Publication year - 2012
Publication title -
internal medicine journal
Language(s) - English
Resource type - Journals
SCImago Journal Rank - 0.596
H-Index - 70
eISSN - 1445-5994
pISSN - 1444-0903
DOI - 10.1111/imj.12001
Subject(s) - medicine , nadir , diabetic ketoacidosis , bicarbonate , metabolic acidosis , creatinine , phosphate , acidosis , ketoacidosis , endocrinology , diabetes mellitus , hypophosphatemia , gastroenterology , biochemistry , chemistry , type 1 diabetes , satellite , aerospace engineering , engineering
Changes in serum phosphate during diabetic ketoacidosis ( DKA ) treatment are not well characterised, although it is known that serum phosphate falls with treatment. We sought to define the nature of these changes and whether the severity of acidosis on admission influenced the severity of subsequent hypophosphataemia. We retrospectively reviewed data on all patients with confirmed DKA presenting to our unit between 2007 and 2010 inclusive. Forty‐three patients with 64 episodes of DKA were evaluated. At presentation, 62.5% of patient episodes were hyperphosphataemic. Initial serum phosphate in all patient episodes correlated significantly with the initial serum creatinine (r = 0.694, P < 0.01) and the initial blood glucose (r = 0.593, P < 0.01). Serum phosphate fell during the course of treatment in all episodes (mean absolute fall 1.28 ± 0.77 ( SEM ) mmol/ L ).
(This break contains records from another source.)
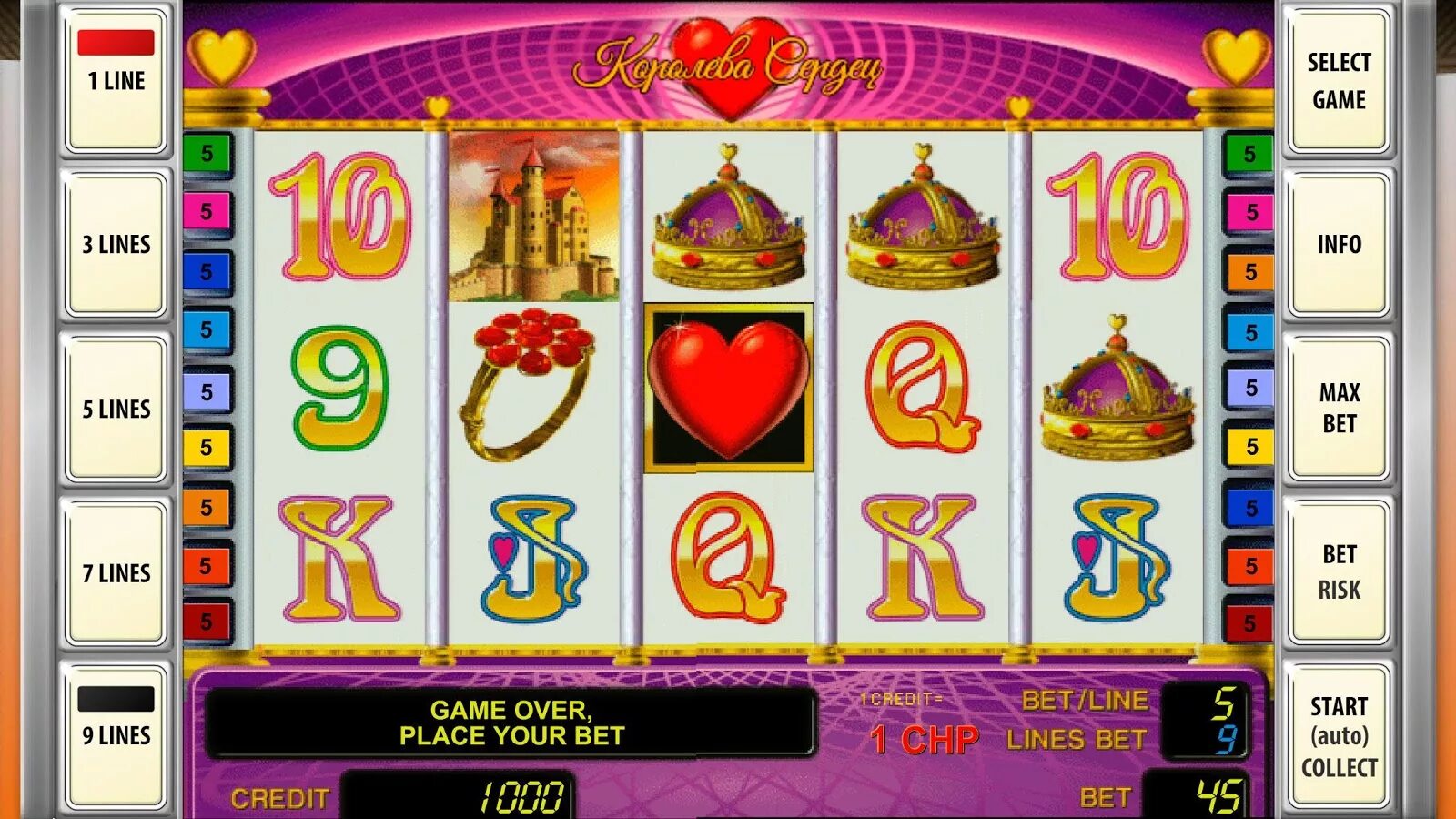Image resolution: width=1456 pixels, height=819 pixels.
Task: Start spin with START (auto) COLLECT
Action: 1339,735
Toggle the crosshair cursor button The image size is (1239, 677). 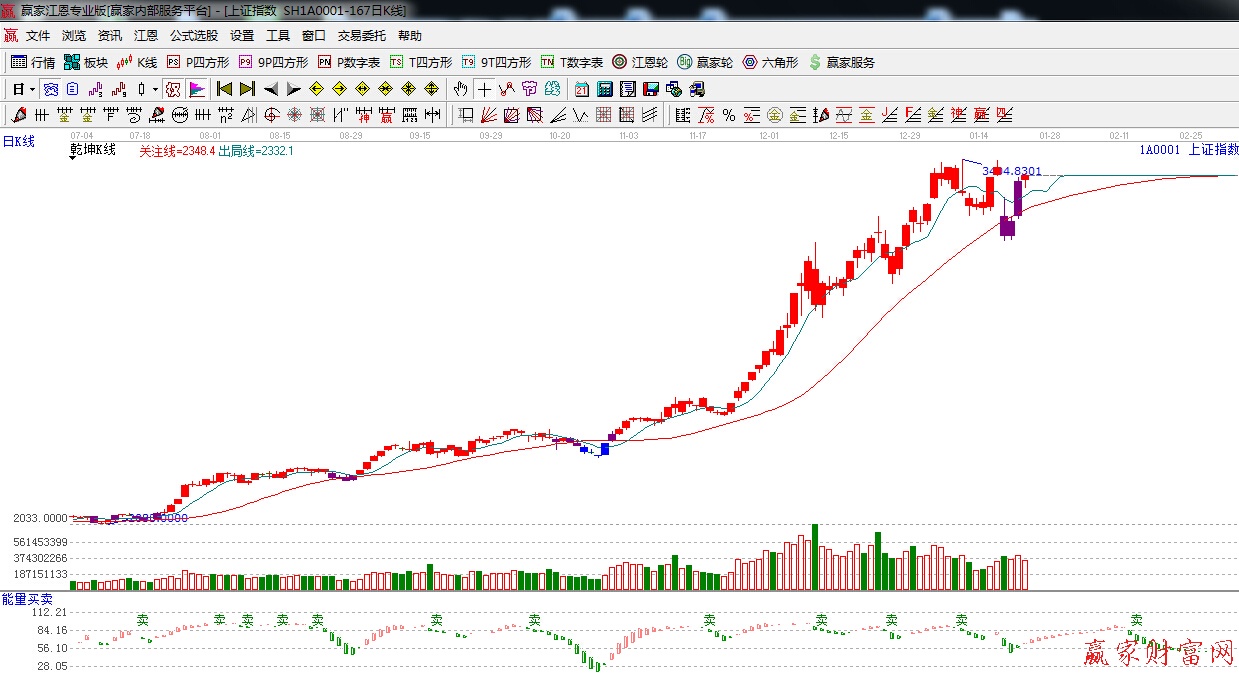coord(485,89)
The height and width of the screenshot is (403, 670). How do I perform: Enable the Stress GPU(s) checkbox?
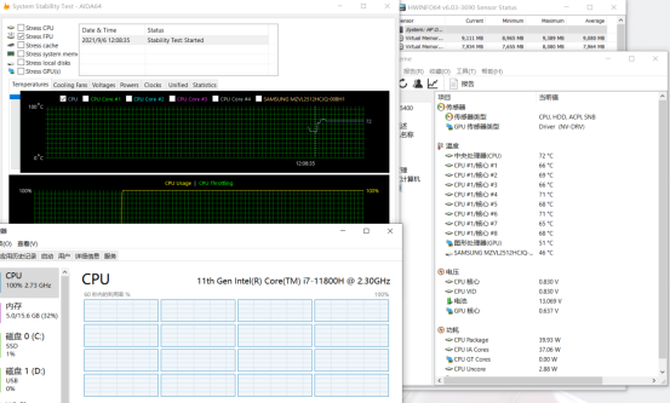(x=21, y=71)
The mean nadir phosphate was 0.58 ± 0.19 mmol/ L . Ninety per cent of nadir phosphate levels were hypophosphataemic (<0.8 mmol/ L ), and 11% were severely hypophosphataemic (<0.32 mmol/ L ). Mean initial bicarbonate differed significantly between those with nadir phosphates <0.5 mmol/ L (9.26 ± 4.55) and those with nadir phosphates >0.5 mmol/ L (13.0 ± 4.59, P = 0.0031). Similar significant bicarbonate differences were noted between those with nadir phosphates less than and more than 0.32 mmol/ L respectively (7.42 ± 2.44 and 12.2 ± 4.87, P < 0.01). The initial hyperphosphataemia is reflective of intravascular volume depletion and pre‐renal renal impairment. The severity of subsequent hypophosphataemia can be predicted by the degree of metabolic acidosis on presentation. As profound hypophosphataemia can be associated with serious complications, clinicians should recognise the likelihood of this biochemical derangement in those DKA patients presenting with profound acidosis.